Cardiovascular Systems, Inc. announced the full market release of the 2.00 Max Crown for Peripheral Orbital Atherectomy Systems (2.00 Max Crown). Built on the proven Diamondback 360® Orbital Atherectomy platform, the 2.00 Max Crown is uniquely designed to enable simultaneous modification of both intimal and medial calcium. The new 2.00 Max Crown features an increased 70-micron diamond coated crown that creates more efficient engagement in mixed plaque, helping to achieve optimal luminal gain in mild to moderately calcified lesions above the knee.

Eighteen to 20 million Americans, most over age 65, suffer from PAD, which is caused by the accumulation of plaque in peripheral arteries reducing blood flow. Symptoms include leg pain when walking or at rest. Left untreated, PAD can lead to severe pain, immobility, non-healing wounds and eventually limb amputation.

With risk factors such as diabetes and obesity on the rise, the prevalence of PAD is growing at double-digit rates. The Diamondback 360® Peripheral Orbital Atherectomy System Exchangeable Series, which includes the Max, Solid, Classic and Micro crowns, is a percutaneous orbital atherectomy system indicated for use as therapy in patients with occlusive atherosclerotic disease in peripheral arteries and stenotic material from artificial arteriovenous dialysis fistulae. Contraindications for the system include for use in coronary arteries, bypass grafts, stents, or where thrombus or dissections are present.

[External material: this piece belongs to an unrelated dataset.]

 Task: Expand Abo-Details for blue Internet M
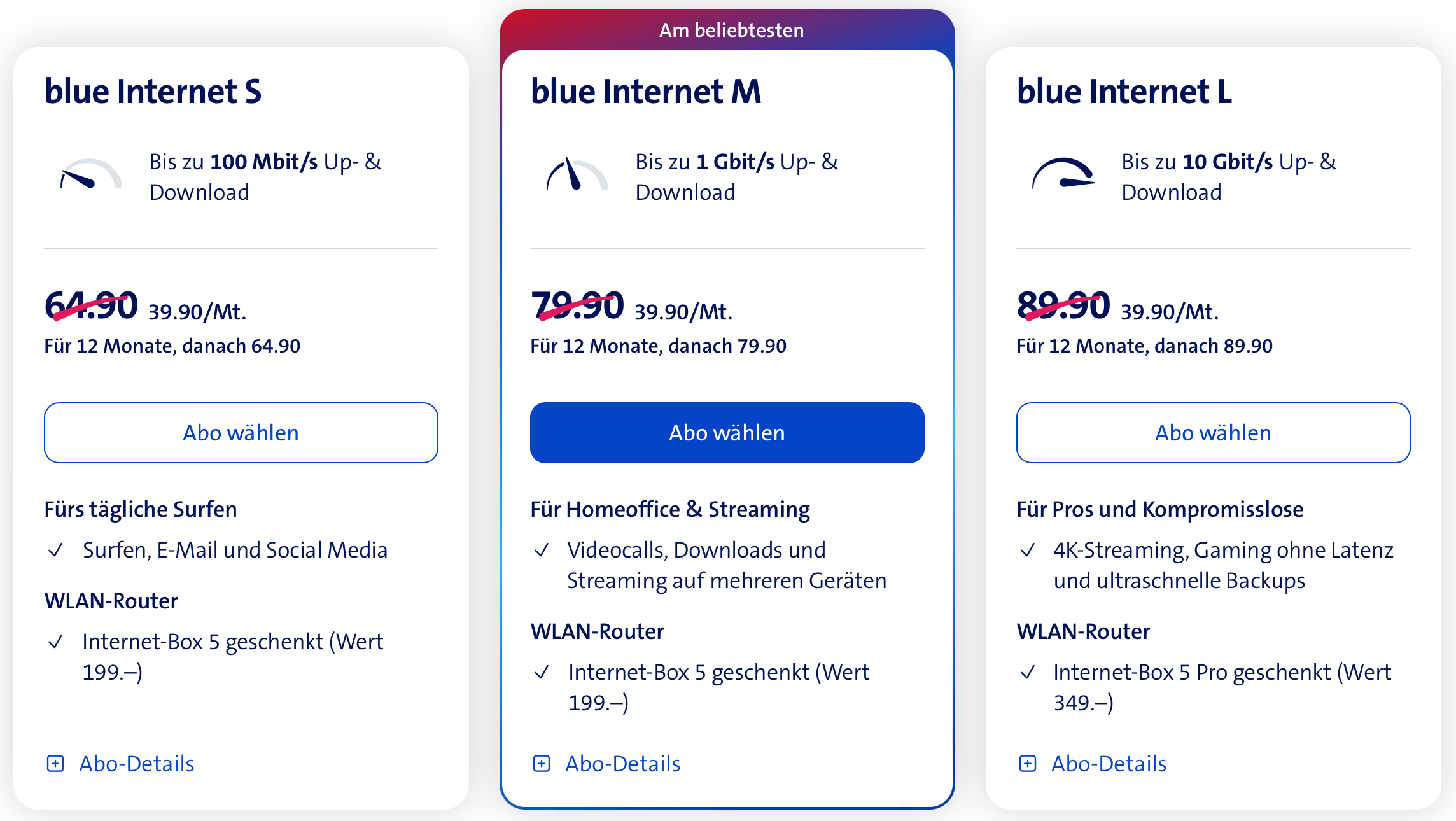(624, 763)
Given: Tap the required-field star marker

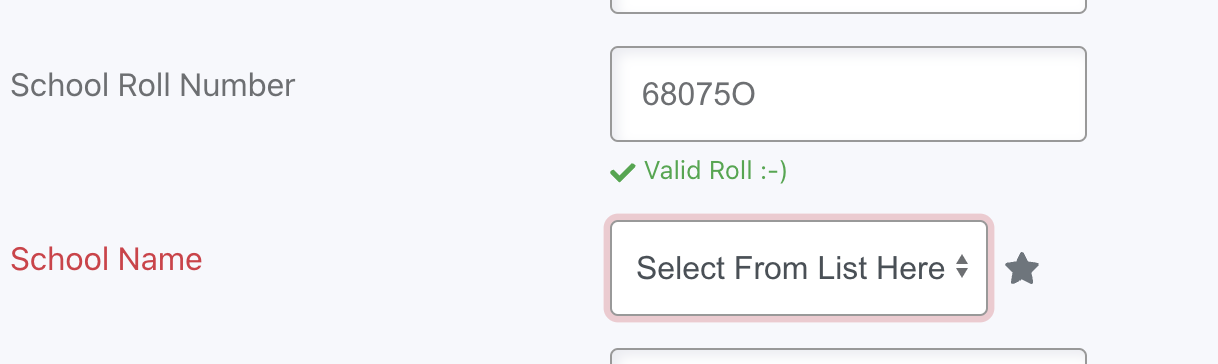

Although the incidence of adverse events is rare, potential events that can occur with atherectomy include: pain, hypotension, CVA/TIA, death, dissection, perforation, distal embolization, thrombus formation, hematuria, abrupt or acute vessel closure, or arterial spasm. The 2.00 Max Crown has not been tested to support removal of stenotic material from artificial arteriovenous dialysis fistulae (AV shunt).